1. Erro do Almirante Yamamoto, que dividiu sua frota entre Midway e as Aleutas, cuja parte ocidental os japoneses tomaram sem nenhuma resistência:
2. A ação quase suicida dos pilotos dos aviões torpedeiros do Enterprise, Hornet e Yorktown, que abriram caminho para os bombardeios de mergulho, permitindo a complementação, com êxito, do ataque de surpresa;
3. Descoberta dos códigos secretos japoneses, que levaram o Almirante Nimitz a saber, com antecipação, dos preparativos e da data de ataque a Midway.

                                        *  *  *

         O ano de 1942 marcou a reabilitação dos Estados Unidos na guerra do Pacífico. Depois de Mar de Coral e de Midway, mais quatro importantes batalhas navais (Cabo Esperança, Santa Cruz, Guadalcanal e Lunga Point) foram ganhas pelos norte-americanos. Tentando avançar pelos terrenos difíceis da Nova Guiné, para alcançar Port Moresby e daí cortar o caminho para a Austrália ou mesmo pular para a Austrália, viram-se os japoneses contidos e rechaçados pelos australianos, que ainda lhes tomaram as bases de Buna e de Gona, sem as quais ficavam impossibilitados de executar qualquer nova ofensiva.
         Em agosto de 1942, já fixados em Guadalcanal, estabeleceram os norte-americanos uma cabeça-de-ponte entre as ilhas Salomão, criando uma situação inteiramente nova para a continuação da guerra no Pacífico. A luta cruenta travada entre o agosto e dezembro, pela posse de Guadalcanal, mostrou que os norte-americanos se adaptavam às exigências de uma guerra selvagem e esgotante. Durante a batalha naval de Guadalcanal, que durou três dias, destruíram os norte-americanos nada menos de 23 navios da Armada Imperial.
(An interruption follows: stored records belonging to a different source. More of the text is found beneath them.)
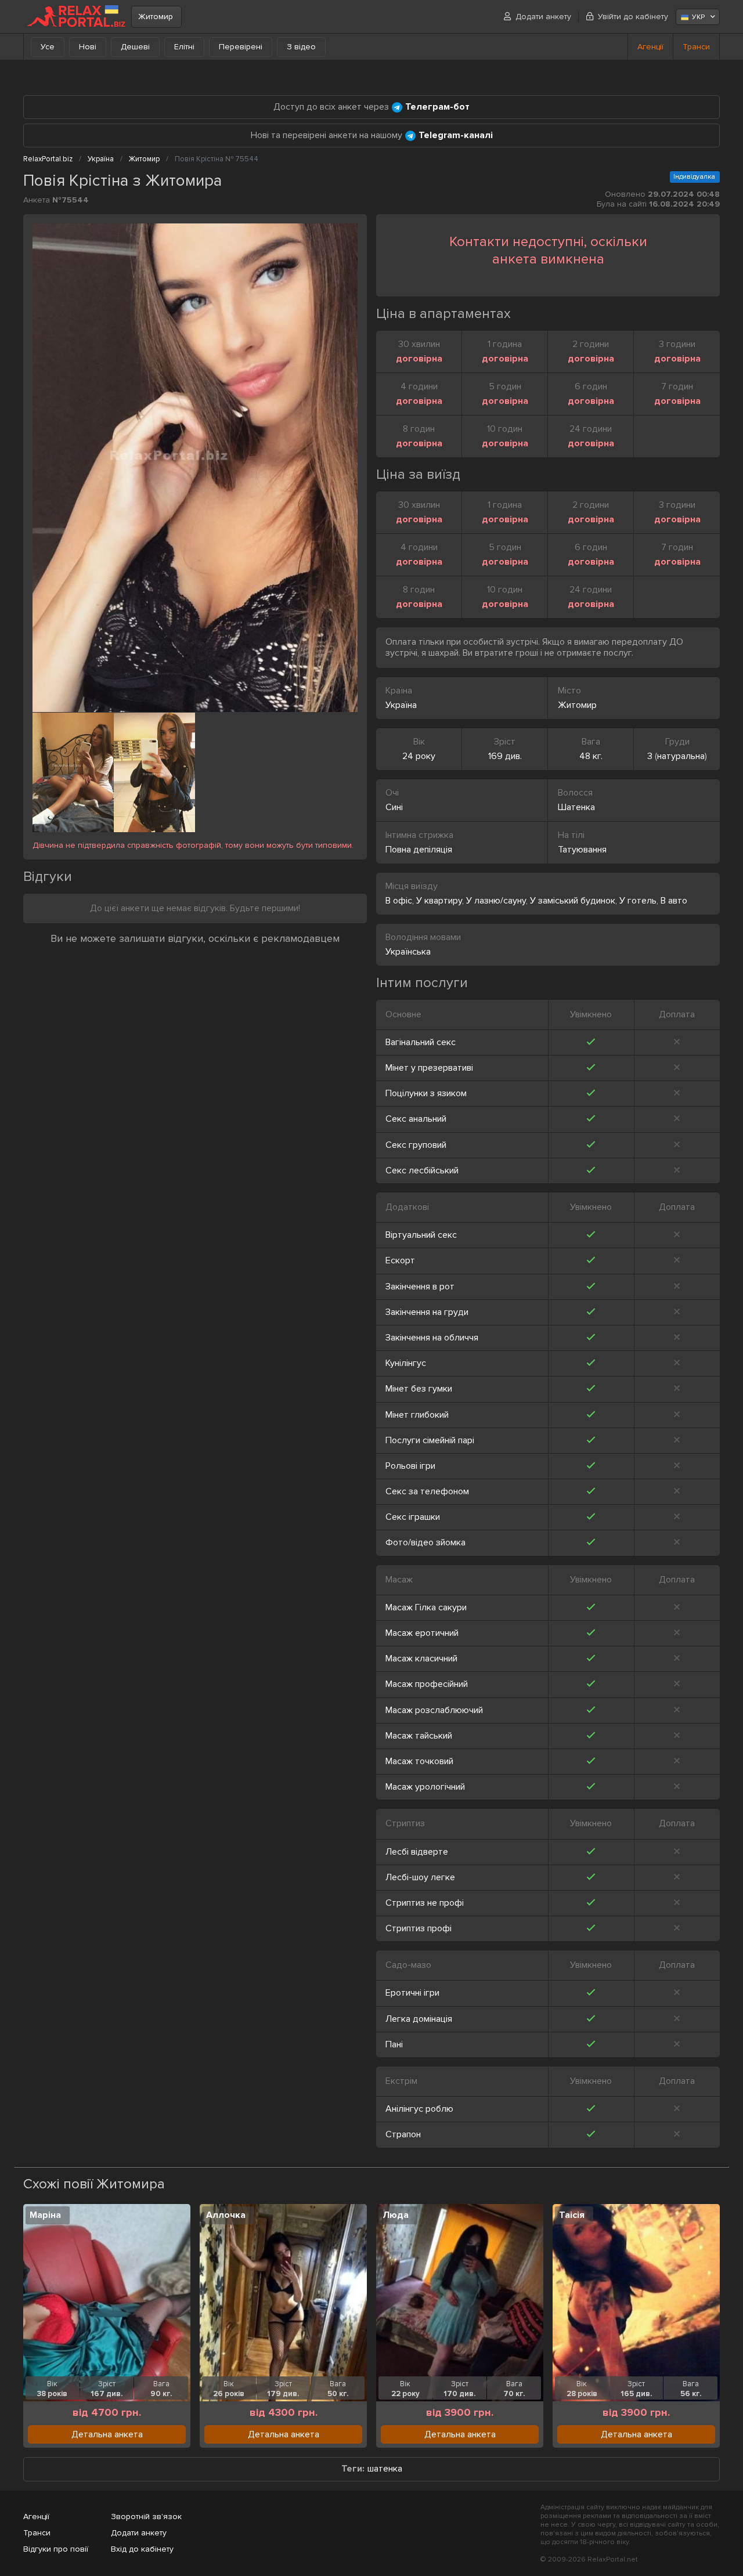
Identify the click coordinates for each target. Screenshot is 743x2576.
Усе (48, 47)
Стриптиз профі (418, 1928)
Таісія (572, 2215)
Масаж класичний (421, 1658)
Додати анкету (543, 16)
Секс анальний (415, 1119)
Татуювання (582, 849)
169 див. (505, 756)
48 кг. (591, 756)
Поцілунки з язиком (426, 1093)
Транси (696, 47)
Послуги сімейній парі (429, 1440)
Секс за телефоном (427, 1491)
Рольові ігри (410, 1466)
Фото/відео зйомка (425, 1542)
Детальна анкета (107, 2434)
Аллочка (226, 2215)
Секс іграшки (412, 1517)
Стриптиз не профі (424, 1903)
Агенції (650, 47)
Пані (394, 2044)
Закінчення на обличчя (431, 1337)
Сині (394, 807)
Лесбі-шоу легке (420, 1877)
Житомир (155, 16)
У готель (638, 900)
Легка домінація (418, 2019)
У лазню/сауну (496, 900)
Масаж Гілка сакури (426, 1607)
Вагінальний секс (420, 1042)
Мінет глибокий (417, 1415)
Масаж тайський (418, 1736)
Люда (396, 2215)
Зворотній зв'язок (146, 2516)
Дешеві (135, 47)
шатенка (384, 2468)
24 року (418, 756)
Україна (401, 705)
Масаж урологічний (425, 1787)
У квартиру (439, 900)
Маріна (45, 2215)
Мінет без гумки (418, 1388)
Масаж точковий (419, 1761)
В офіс (398, 900)
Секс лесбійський (422, 1170)
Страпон (403, 2134)
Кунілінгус (405, 1363)
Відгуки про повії (55, 2549)
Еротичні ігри (412, 1993)
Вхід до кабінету (142, 2549)
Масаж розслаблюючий (434, 1710)
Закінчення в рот (420, 1286)
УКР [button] (698, 17)
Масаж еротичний (422, 1633)
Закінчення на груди (426, 1312)
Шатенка (576, 807)
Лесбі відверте (416, 1852)
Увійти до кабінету (633, 16)
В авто (674, 900)
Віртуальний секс (421, 1235)
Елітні (184, 47)
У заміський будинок (572, 900)
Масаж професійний (426, 1684)
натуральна (681, 756)
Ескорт (400, 1260)
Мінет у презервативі (429, 1068)
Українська (408, 952)
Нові (87, 47)
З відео (301, 47)
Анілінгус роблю (419, 2109)
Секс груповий (415, 1145)
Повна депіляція (418, 849)
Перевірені (240, 47)
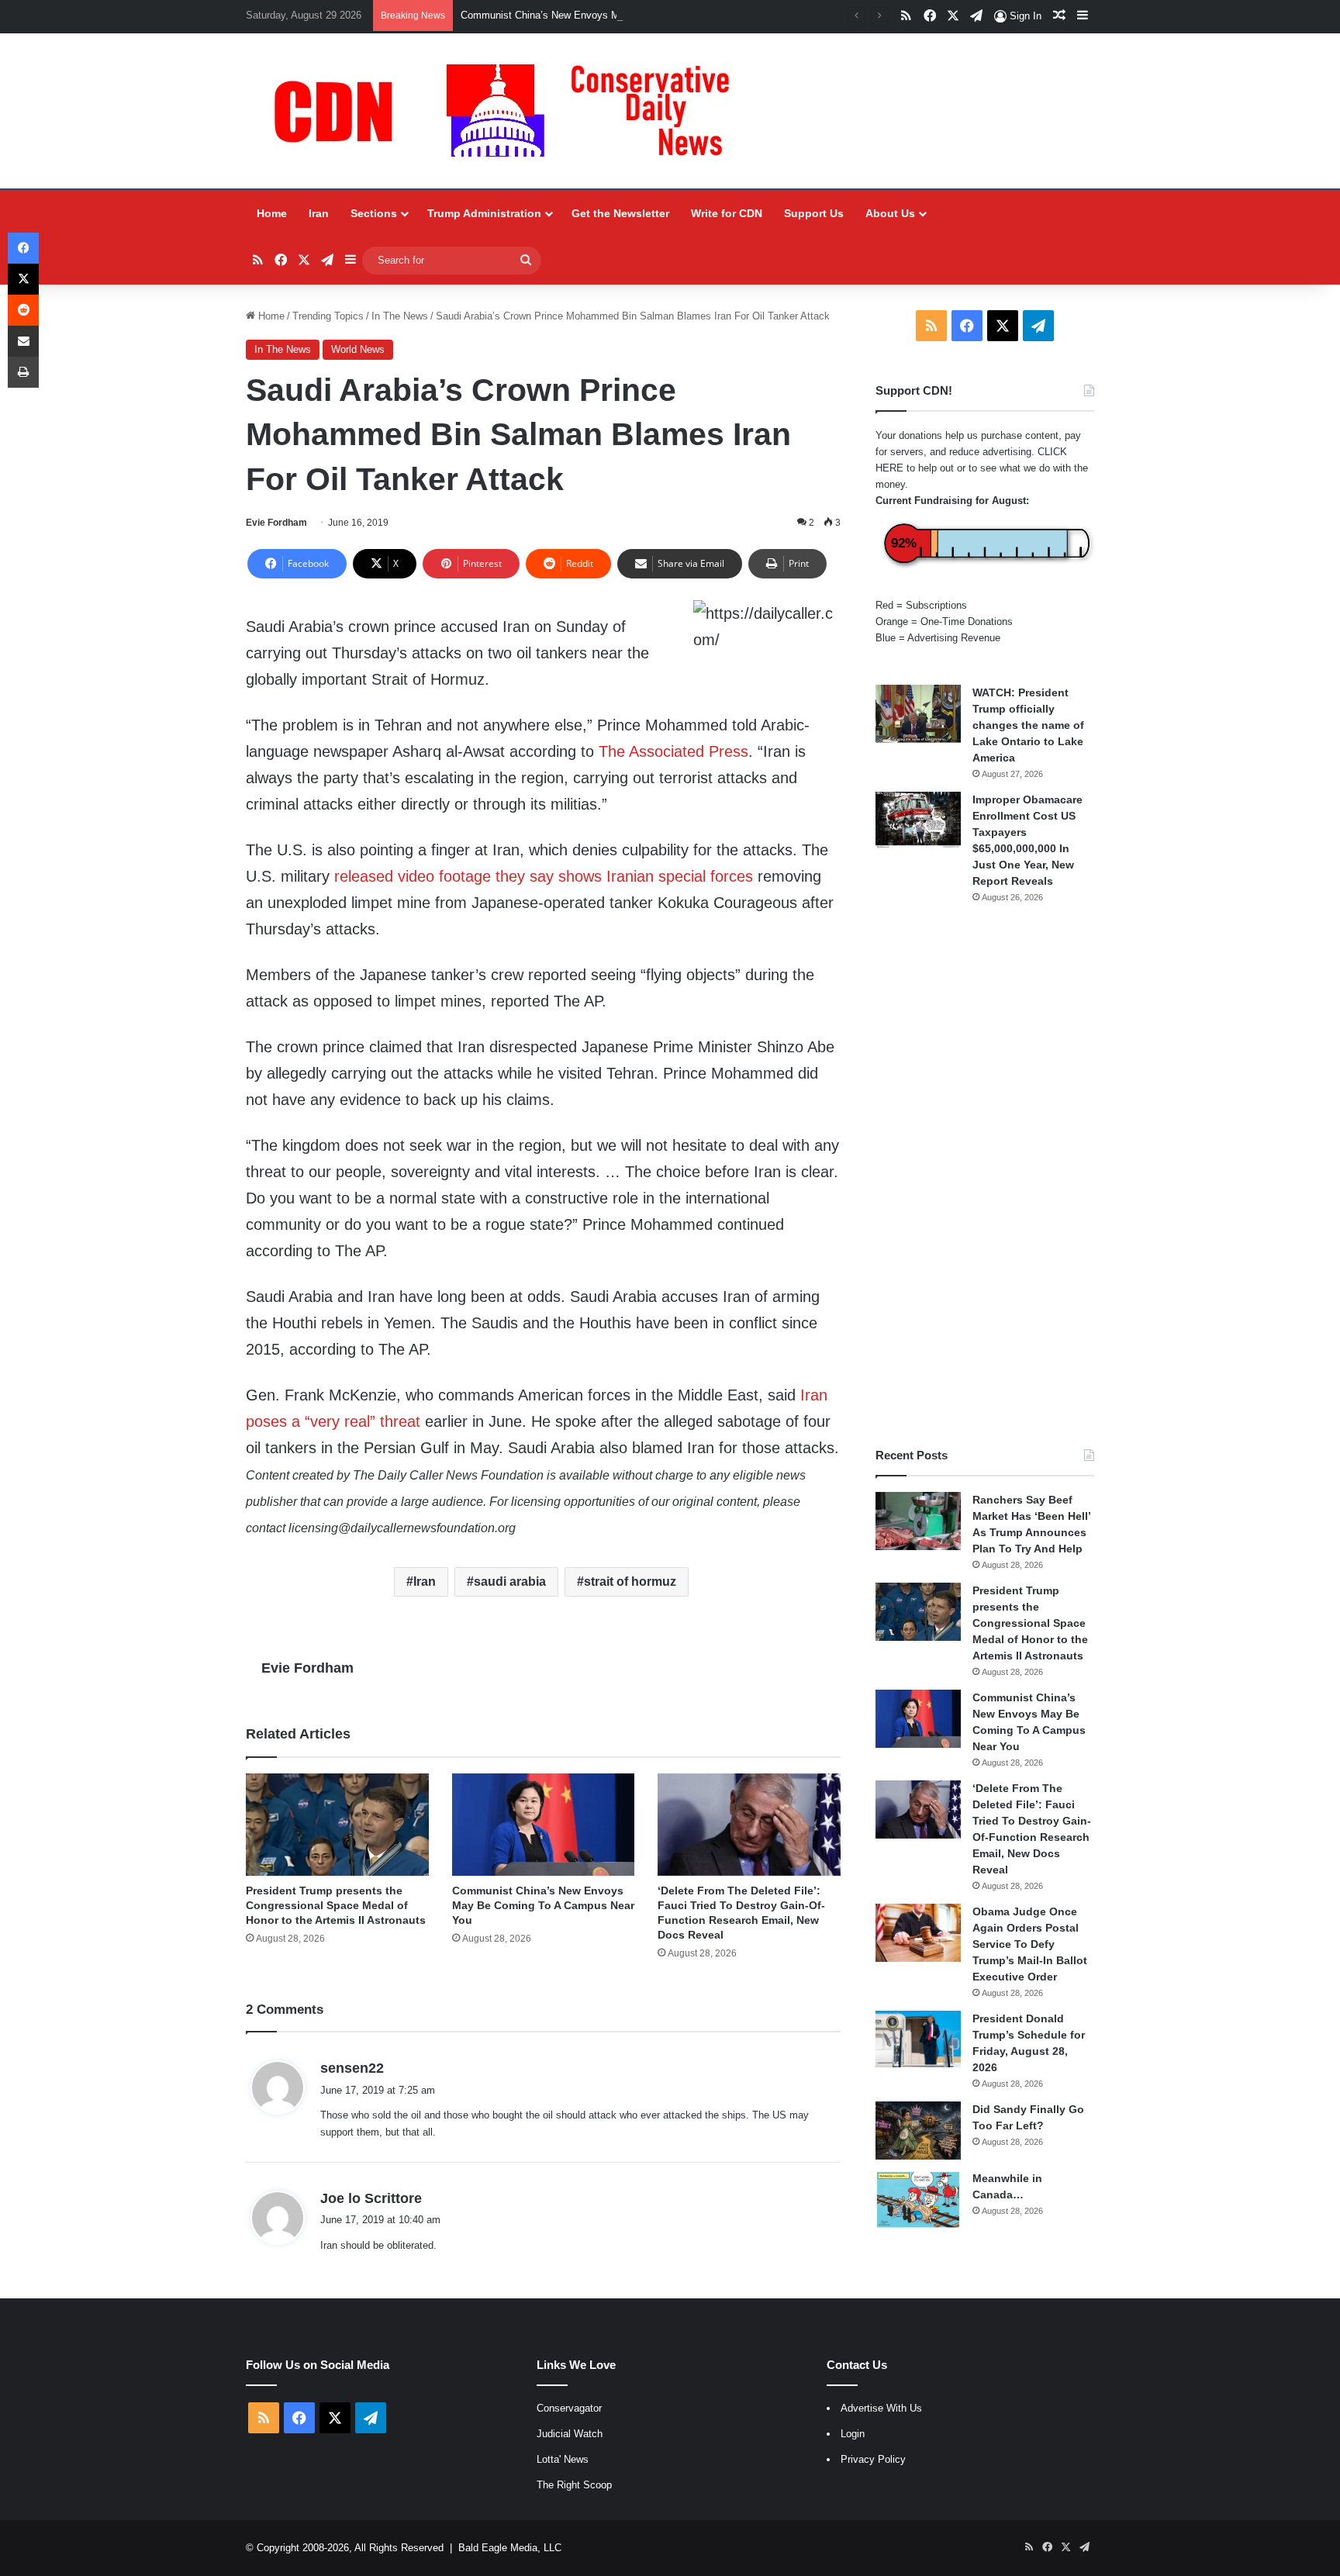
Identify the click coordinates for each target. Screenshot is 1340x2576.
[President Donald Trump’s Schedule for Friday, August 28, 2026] (918, 2039)
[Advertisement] (984, 1175)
Vinte e quatro mil soldados japoneses se afogaram, em navios-transportes destruídos. Na semana de fevereiro de 1943, Guadalcanal estava totalmente em mãos de forças dos Estados Unidos. Ao mesmo tempo, abandonavam os japoneses seu esforço para expulsar os norte-americanos das ilhas Salomão.
         Durante 1943, seguros em posições favoráveis, prepararam os Estados Unidos a sua grande ofensiva no Pacífico, que os levaria à vitória final.

[Do livro 25 depois: de Hitler à Terceira Guerra Mundial ]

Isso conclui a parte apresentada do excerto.